↓

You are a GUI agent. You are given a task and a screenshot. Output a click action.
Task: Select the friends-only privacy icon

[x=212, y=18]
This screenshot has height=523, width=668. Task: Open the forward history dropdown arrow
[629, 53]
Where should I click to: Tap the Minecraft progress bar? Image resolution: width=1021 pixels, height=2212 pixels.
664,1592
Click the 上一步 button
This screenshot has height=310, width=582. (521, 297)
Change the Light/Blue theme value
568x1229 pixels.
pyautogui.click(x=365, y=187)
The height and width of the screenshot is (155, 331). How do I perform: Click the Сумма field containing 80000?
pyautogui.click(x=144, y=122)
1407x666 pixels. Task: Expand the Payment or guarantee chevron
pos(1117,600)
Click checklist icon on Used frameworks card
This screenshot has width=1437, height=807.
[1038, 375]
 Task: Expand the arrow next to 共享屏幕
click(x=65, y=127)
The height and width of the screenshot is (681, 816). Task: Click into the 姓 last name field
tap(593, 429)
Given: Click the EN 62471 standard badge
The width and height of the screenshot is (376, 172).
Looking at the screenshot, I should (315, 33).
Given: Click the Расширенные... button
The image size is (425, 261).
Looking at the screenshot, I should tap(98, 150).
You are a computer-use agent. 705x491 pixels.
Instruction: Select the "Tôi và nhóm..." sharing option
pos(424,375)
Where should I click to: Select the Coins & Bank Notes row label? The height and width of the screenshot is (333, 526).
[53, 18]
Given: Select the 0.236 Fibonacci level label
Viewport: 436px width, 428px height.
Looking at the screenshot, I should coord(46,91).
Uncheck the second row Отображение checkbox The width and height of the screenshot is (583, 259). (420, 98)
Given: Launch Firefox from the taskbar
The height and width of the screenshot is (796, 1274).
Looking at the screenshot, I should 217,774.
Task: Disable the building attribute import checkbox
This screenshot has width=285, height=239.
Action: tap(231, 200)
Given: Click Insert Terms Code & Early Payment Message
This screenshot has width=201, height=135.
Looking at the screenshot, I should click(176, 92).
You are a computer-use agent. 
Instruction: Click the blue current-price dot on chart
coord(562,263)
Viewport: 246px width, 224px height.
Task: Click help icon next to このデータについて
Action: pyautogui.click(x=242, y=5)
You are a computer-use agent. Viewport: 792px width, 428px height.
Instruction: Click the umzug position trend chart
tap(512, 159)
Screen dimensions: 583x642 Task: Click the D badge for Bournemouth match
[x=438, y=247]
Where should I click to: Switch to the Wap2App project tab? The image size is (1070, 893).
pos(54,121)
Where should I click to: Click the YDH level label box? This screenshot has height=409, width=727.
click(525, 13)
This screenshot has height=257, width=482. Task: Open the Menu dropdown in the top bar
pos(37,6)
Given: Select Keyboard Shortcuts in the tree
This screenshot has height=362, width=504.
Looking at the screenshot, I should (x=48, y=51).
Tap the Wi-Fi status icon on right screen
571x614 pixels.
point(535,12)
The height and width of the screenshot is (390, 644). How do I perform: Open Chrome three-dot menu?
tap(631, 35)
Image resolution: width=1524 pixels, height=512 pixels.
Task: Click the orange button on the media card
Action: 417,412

↑

Copy every entry exactly.

_TASK RESULT_:
You are a GUI agent. You are given a task and a screenshot. Output a click action.
Task: Select the friends-only privacy icon

[x=212, y=18]
This screenshot has height=523, width=668. Task: Open the forward history dropdown arrow
[629, 53]
Where should I click to: Tap the Minecraft progress bar? Image resolution: width=1021 pixels, height=2212 pixels.
664,1592
Click the 上一步 button
This screenshot has height=310, width=582. (521, 297)
Change the Light/Blue theme value
568x1229 pixels.
pyautogui.click(x=365, y=187)
The height and width of the screenshot is (155, 331). How do I perform: Click the Сумма field containing 80000?
pyautogui.click(x=144, y=122)
1407x666 pixels. Task: Expand the Payment or guarantee chevron
pos(1117,600)
Click checklist icon on Used frameworks card
This screenshot has width=1437, height=807.
[1038, 375]
 Task: Expand the arrow next to 共享屏幕
click(x=65, y=127)
The height and width of the screenshot is (681, 816). Task: Click into the 姓 last name field
tap(593, 429)
Given: Click the EN 62471 standard badge
The width and height of the screenshot is (376, 172).
Looking at the screenshot, I should (315, 33).
Given: Click the Расширенные... button
The image size is (425, 261).
Looking at the screenshot, I should tap(98, 150).
You are a computer-use agent. 705x491 pixels.
Instruction: Select the "Tôi và nhóm..." sharing option
pos(424,375)
Where should I click to: Select the Coins & Bank Notes row label? The height and width of the screenshot is (333, 526).
[53, 18]
Given: Select the 0.236 Fibonacci level label
Viewport: 436px width, 428px height.
Looking at the screenshot, I should coord(46,91).
Uncheck the second row Отображение checkbox The width and height of the screenshot is (583, 259). (420, 98)
Given: Launch Firefox from the taskbar
The height and width of the screenshot is (796, 1274).
Looking at the screenshot, I should 217,774.
Task: Disable the building attribute import checkbox
This screenshot has width=285, height=239.
Action: tap(231, 200)
Given: Click Insert Terms Code & Early Payment Message
This screenshot has width=201, height=135.
Looking at the screenshot, I should click(176, 92).
You are a computer-use agent. 
Instruction: Click the blue current-price dot on chart
coord(562,263)
Viewport: 246px width, 224px height.
Task: Click help icon next to このデータについて
Action: pyautogui.click(x=242, y=5)
You are a computer-use agent. Viewport: 792px width, 428px height.
Instruction: Click the umzug position trend chart
tap(512, 159)
Screen dimensions: 583x642 Task: Click the D badge for Bournemouth match
[x=438, y=247]
Where should I click to: Switch to the Wap2App project tab? The image size is (1070, 893).
pos(54,121)
Where should I click to: Click the YDH level label box? This screenshot has height=409, width=727.
click(525, 13)
This screenshot has height=257, width=482. Task: Open the Menu dropdown in the top bar
pos(37,6)
Given: Select Keyboard Shortcuts in the tree
This screenshot has height=362, width=504.
Looking at the screenshot, I should (x=48, y=51).
Tap the Wi-Fi status icon on right screen
571x614 pixels.
point(535,12)
The height and width of the screenshot is (390, 644). How do I perform: Open Chrome three-dot menu?
tap(631, 35)
Image resolution: width=1524 pixels, height=512 pixels.
Task: Click the orange button on the media card
Action: 417,412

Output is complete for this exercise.